We must also ask ourselves what lies behind these figures, which retrace the developments of very broad economic aggregates. In difficult times such as these, we often see, behind the averages, an increase in standard deviations. This means that certain households, certain businesses and certain countries are suffering more. The least qualified have been the most affected by the downturn in the labour market. How much time will it take for any improvement in employment to reach them? It’s also clear that prospects are not the same for a small business in the tourism sector as for another in the digital sector with global activities. Finally, a country heavily involved in manufacturing industries and with significant room for manoeuvre in terms of supportive policies (Germany, for example) is in a better position than another specialised in labour-intensive services and constrained by long-deteriorating public accounts. We must wonder about the economic, social and political implications of this divergence. Are we heading towards less growth (convoy theory?), more inequality and ultimately less harmonious societies – both internally and with others – which are therefore more difficult to manage? If this is the case, what measures should be taken to counter these risks?
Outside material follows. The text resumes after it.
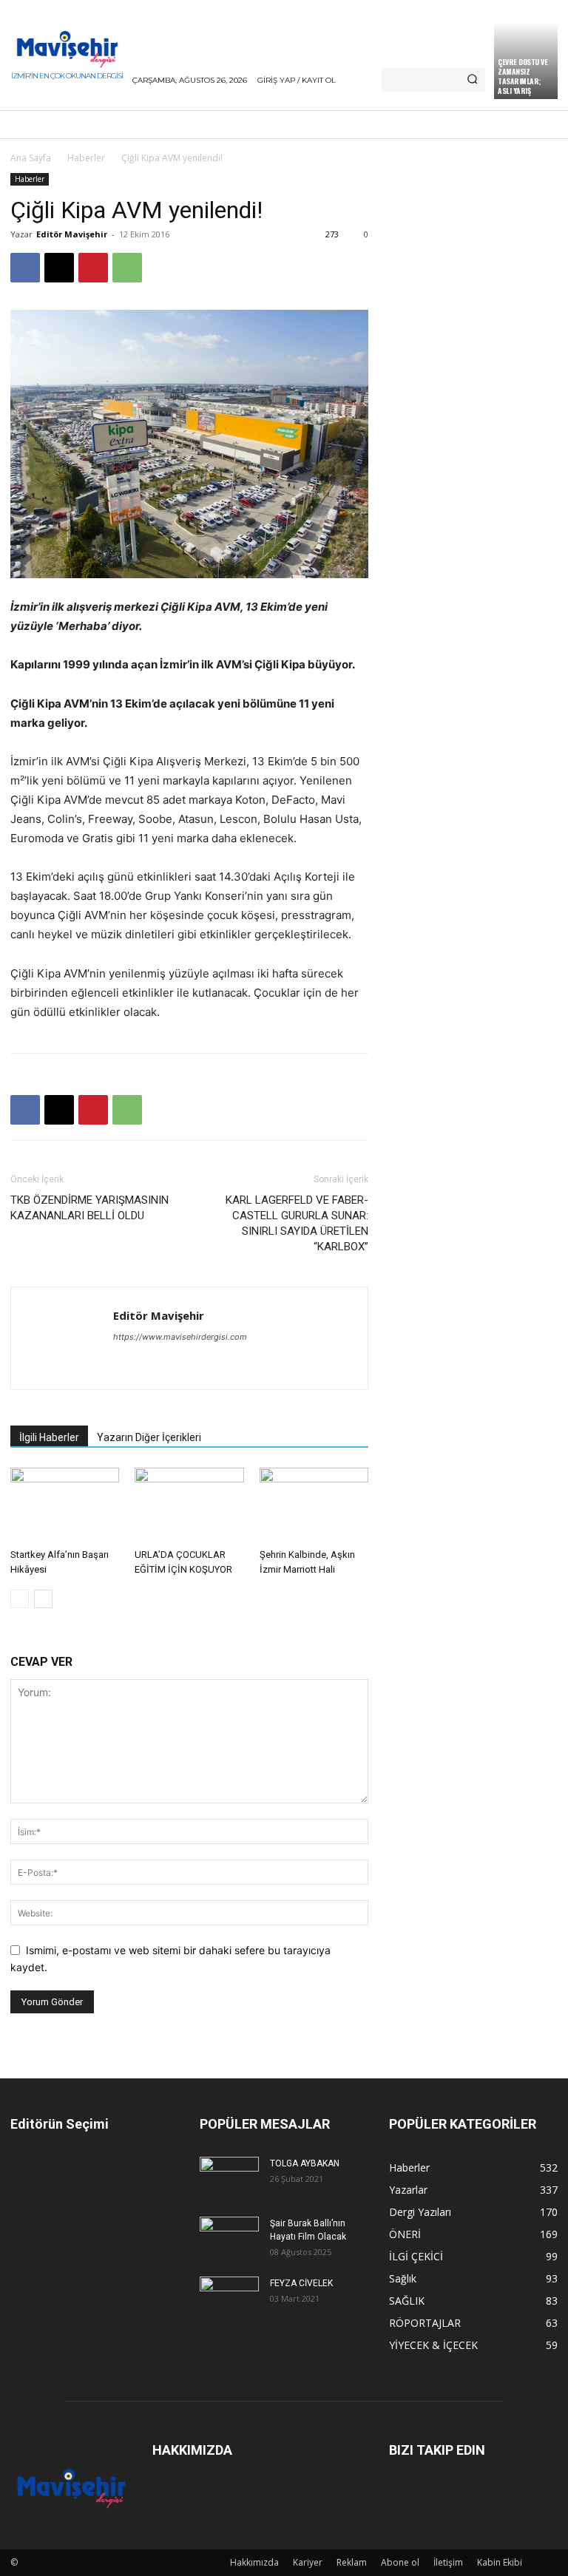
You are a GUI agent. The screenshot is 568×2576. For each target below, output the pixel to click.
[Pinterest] (93, 267)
We should also consider the changes in behaviour brought about by the crisis:
1. A whole series of innovations already in progress are accelerating, whether it be digitalisation, distance selling, remote working, telemedicine, artificial intelligence or biotech. Certain sectors (transport services and upstream industrial branches, for example) will have to reinvent themselves.
2. Households and companies may change their trade-off between spending and saving: more caution, just in case, and so more savings? The economic and financial implications of such a change would be significant, namely a declining investment trend and interest rates coming to rest once again one notch lower than before.
3. Those responsible for public policy are therefore facing a complicated environment to grasp in all respects: they must manage the past (a heavy and high public debt) and prepare for the future (facilitate the structural changes towards the energy and environmental transition and also towards digitalisation). But what will the consequences ultimately be for productivity and growth profiles or the financial performance of companies? How much time will it take for all this to be visible, if it happens?
When we can’t see tomorrow very well, it’s only human to hang on to what we know – yesterday. But this ‘back to basics’ only makes sense as a springboard to dive into the new opportunities provided by a changing world: after a crisis, it’s often out with the old and in with the new. Let’s keep our Christmas trees longer than usual if it makes us feel better, but let’s make sure to keep an eye open for the weak signals of a changing world. That is how we progress!